The third component of intangibles tax relief is the creation of an exemption on $100,000 of property value for businesses. This would be identical to the exemptions available to individuals. It will completely remove about 102,000 small businesses from the rolls, with an average annual savings of $129. As is true with the changes in personal exemptions, these are the businesses upon which the tax tends to be very costly to administer in relation to the amount of tax remitted. Also, the smaller businesses tend to have less knowledge and resources available to legally avoid the tax. The remaining 129,000 businesses still paying the tax will have average annual savings of $200.
Unemployment Compensation Rate Reductions In 1996, the Foundation for Florida's Future, under Jeb Bush’s chairmanship, initiated an effort that resulted in a one year reduction of unemployment compensation tax rates for most employers, saving taxpayers an estimated $172 million. Florida businesses were being taxed more than was necessary to support the state's Unemployment Compensation Trust Fund, the reserve from which all unemployment benefits are paid. Despite the tax relief which passed in 1996, this over taxation continues. Consequently, the Governor is proposing to re enact the temporary 0.5 percentage point reduction in most employer’s tax rates granted in 1997. Applying only to calendar year 2000, the full impact of $182.3 million will benefit 365,000 businesses for an average savings of $500. About 205,000 businesses will not pay any tax. These savings can go towards business expansion and job creation without endangering the solvency of the reserve fund. After accounting for the tax cut, the reserve fund's solvency is expected to continue to be better than average compared to the rest of the nation.
This component of the tax relief plan is intended to remedy unfair and inconsistent treatment of taxpayers with respect to overpayments and underpayments of taxes. With respect to tax overpayments, the Governor’s proposal is to pay market interest rates on refunded taxes to the extent that it takes the state more than 90 days to send the money back to the taxpayer. When a taxpayer overpays a tax, a refund from the state is due. At present, except for the Corporate Income Tax, the state does not pay interest to taxpayers for the time the state holds a taxpayer's money before a refund is sent. This is patently unfair to the taxpayer and should be corrected. The plan will allow a reasonable time for the state to process refund claims, while protecting the rights of taxpayers to be free of financial harm, if the state cannot process refund claims in a timely manner. This would bring the law as applied to all taxes administered by Department of Revenue into line with current law regarding the Corporate Income Tax. Interest payments on refunds should increase by $3.4 million as a result.
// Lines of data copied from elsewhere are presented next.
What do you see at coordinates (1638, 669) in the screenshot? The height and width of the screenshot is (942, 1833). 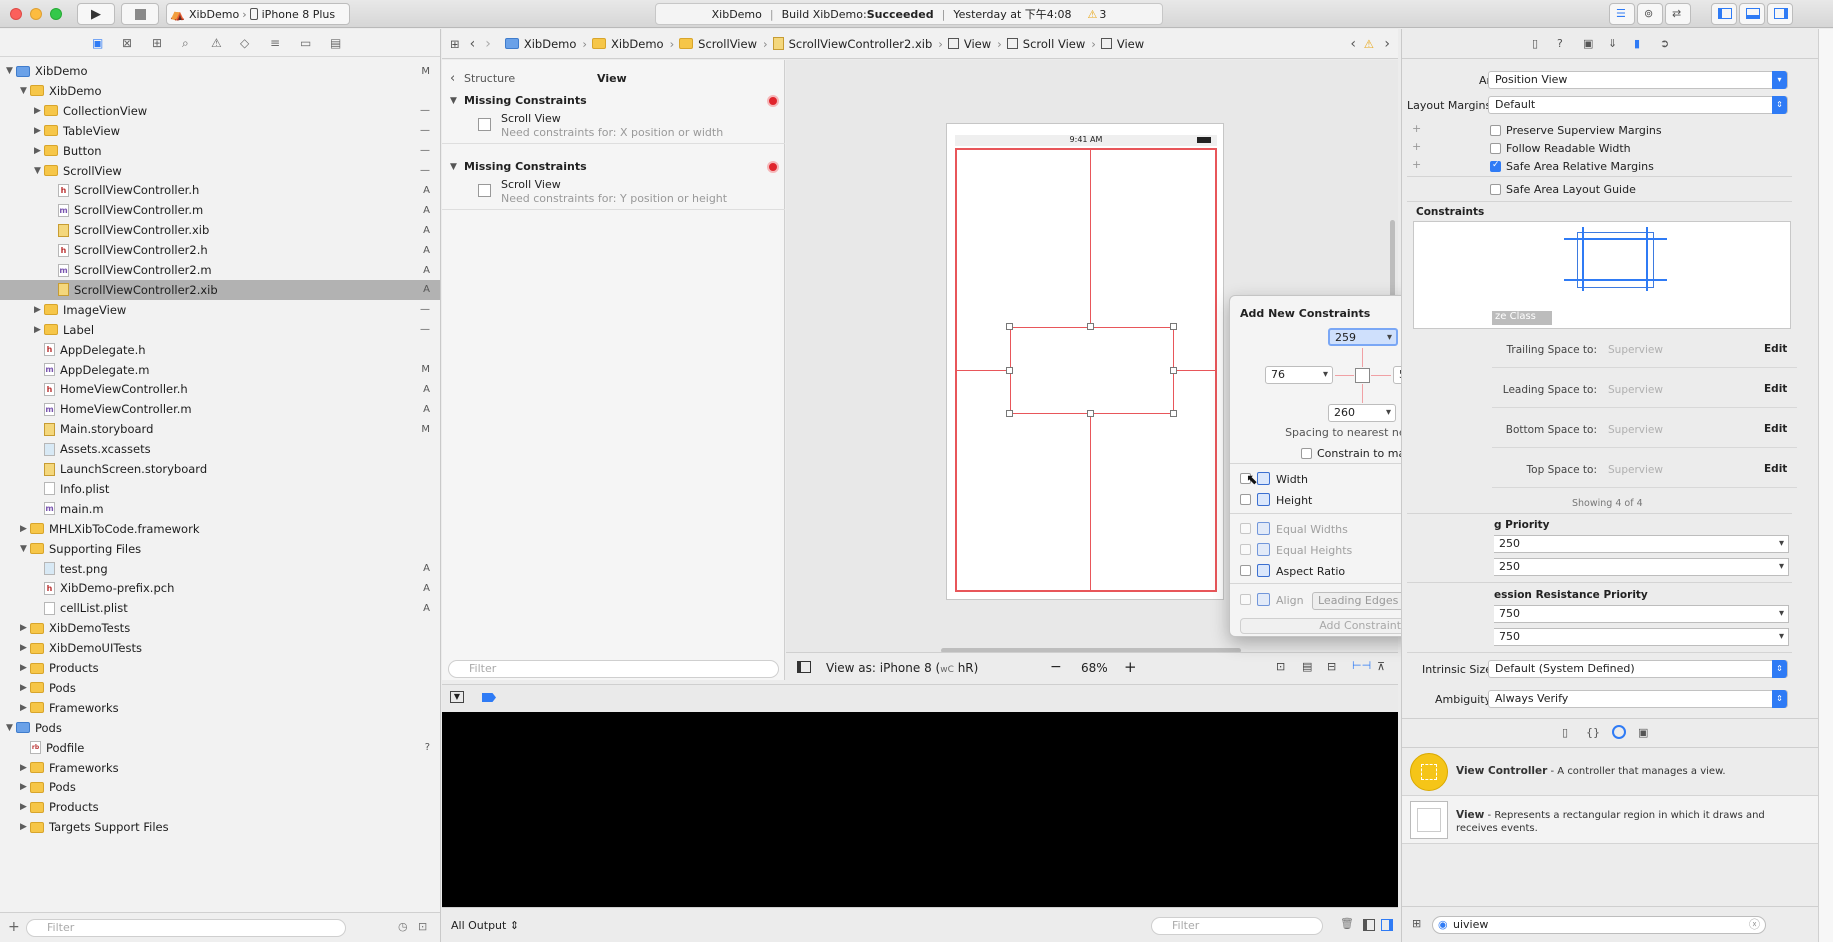 I see `intrinsic-size-select: Default (System Defined) ⇕` at bounding box center [1638, 669].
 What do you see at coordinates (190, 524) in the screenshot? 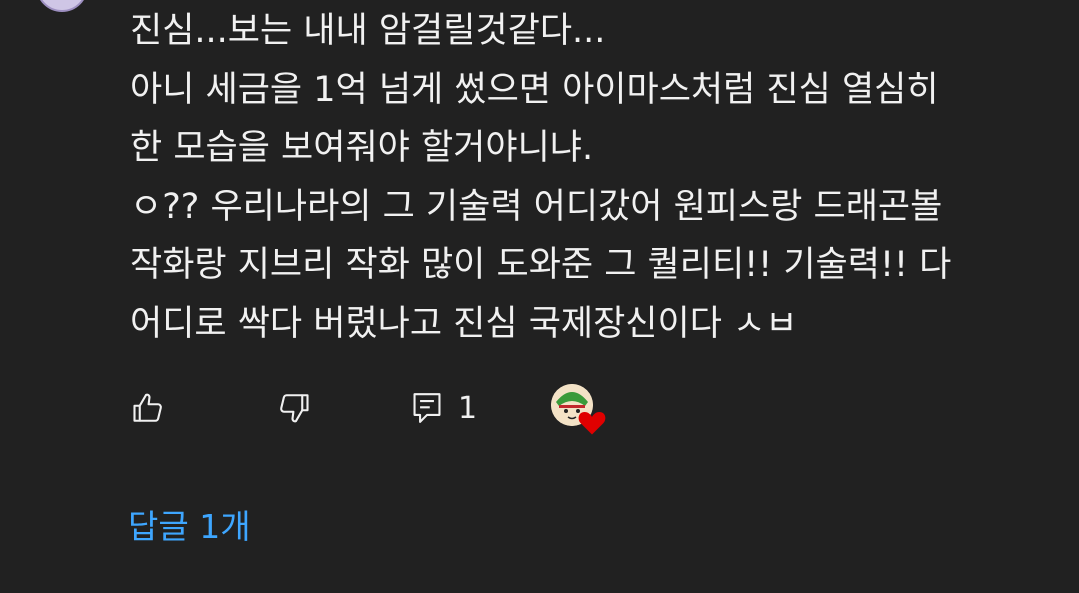
I see `view-replies-link: 답글 1개` at bounding box center [190, 524].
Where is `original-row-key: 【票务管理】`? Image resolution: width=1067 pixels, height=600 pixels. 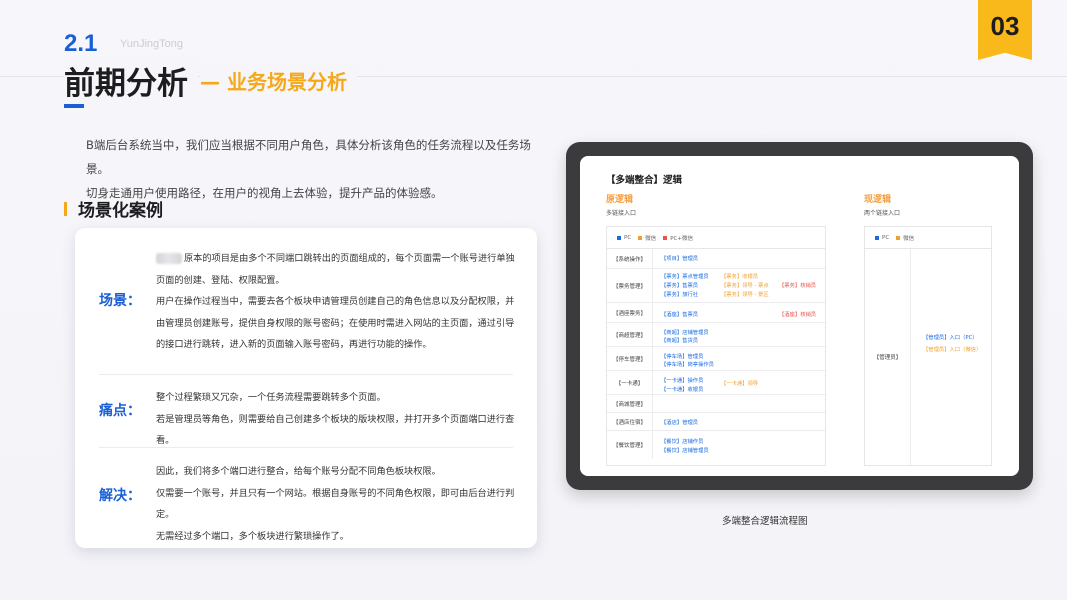
original-row-key: 【票务管理】 is located at coordinates (630, 286).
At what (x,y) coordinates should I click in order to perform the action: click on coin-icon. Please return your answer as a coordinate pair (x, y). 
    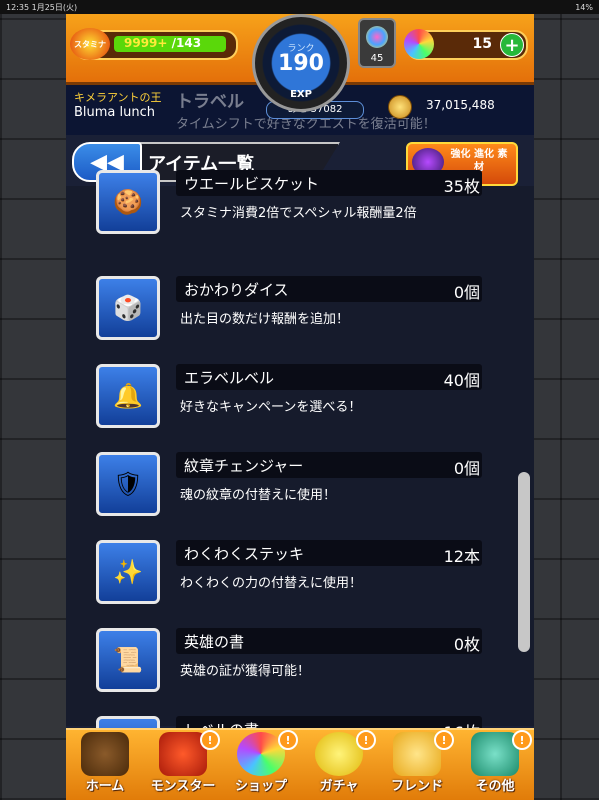
    Looking at the image, I should click on (400, 107).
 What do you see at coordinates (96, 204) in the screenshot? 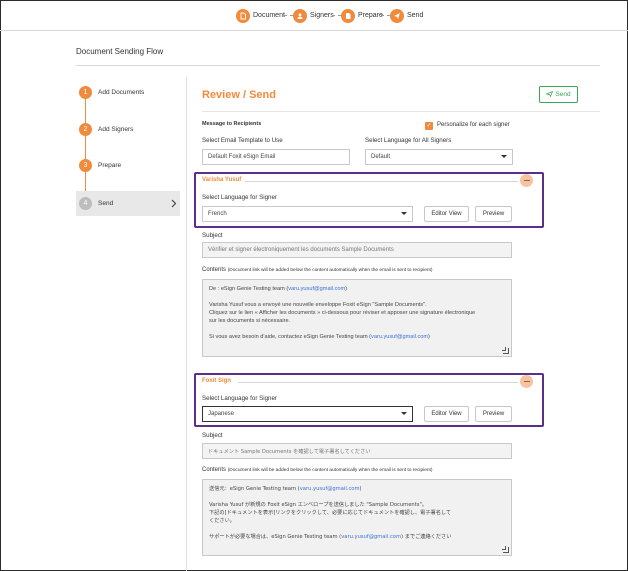
I see `left-step-send: 4 Send` at bounding box center [96, 204].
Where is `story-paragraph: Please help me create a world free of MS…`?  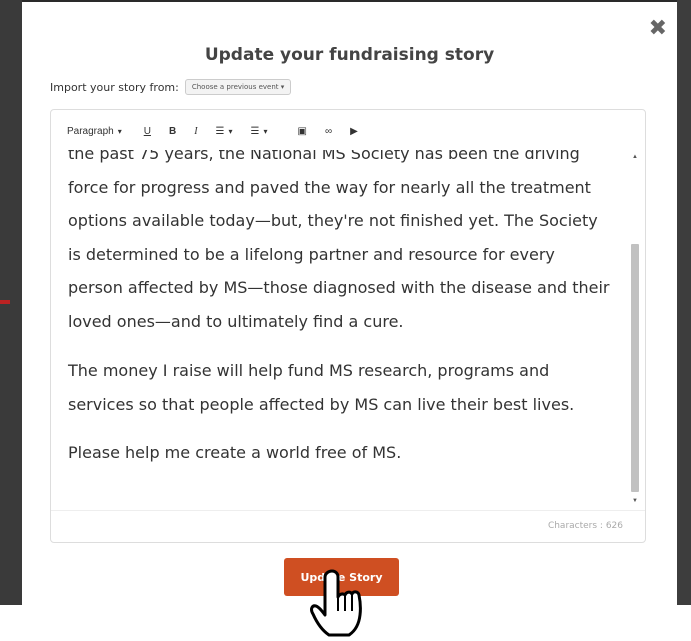 story-paragraph: Please help me create a world free of MS… is located at coordinates (235, 452).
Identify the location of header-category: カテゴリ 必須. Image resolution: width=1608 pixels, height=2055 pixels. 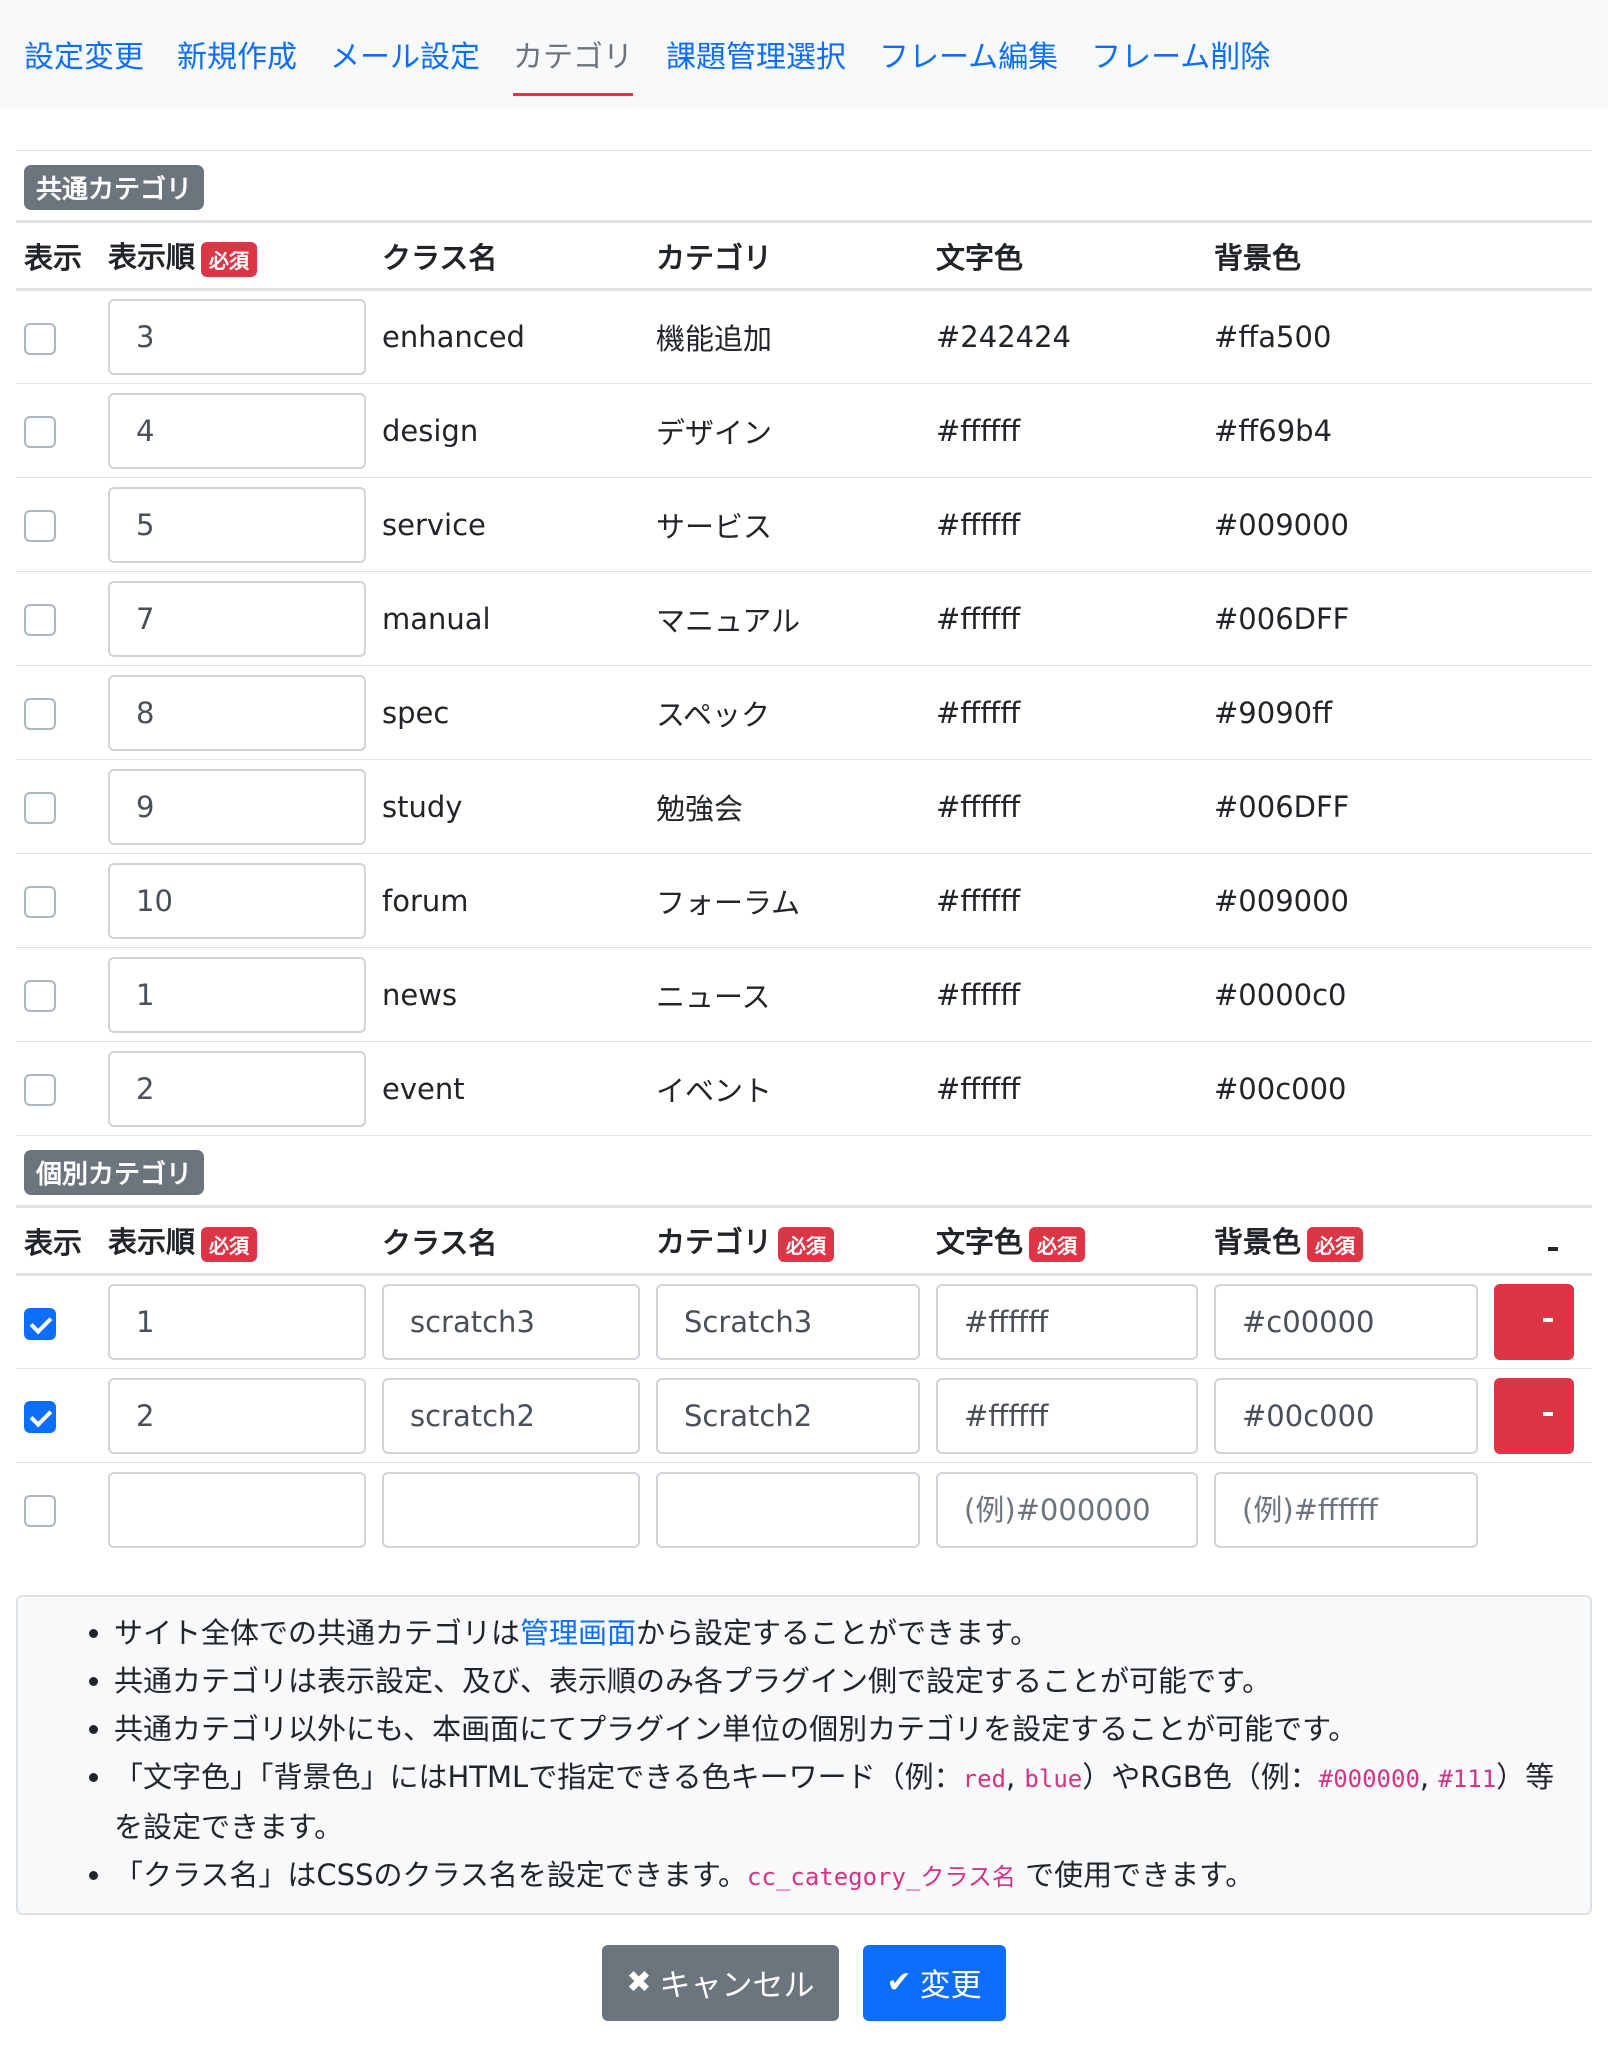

With respect to tax underpayments, the Governor is further proposing that the interest rate charged by the state on delinquent taxes be set at market rates. When a taxpayer underpays a tax, there are usually penalties and interest due on that unpaid tax. Currently, with the exception of Corporate Income Tax, interest charged by the state on underpayment of tax is set at 12 percent. At current market interest rates, the 12 percent charged by the state is excessive and punitive. Penalties already exist for the purpose of punishing violations of the tax law. Interest charges on taxes paid should not be punitive. The proposal will enhance taxpayer rights by eliminating the punitive nature of interest charges on underpayment of taxes. The FY 1999 2000 impact of this proposal is to reduce interest receipts from underpaid taxes by $15.1 million.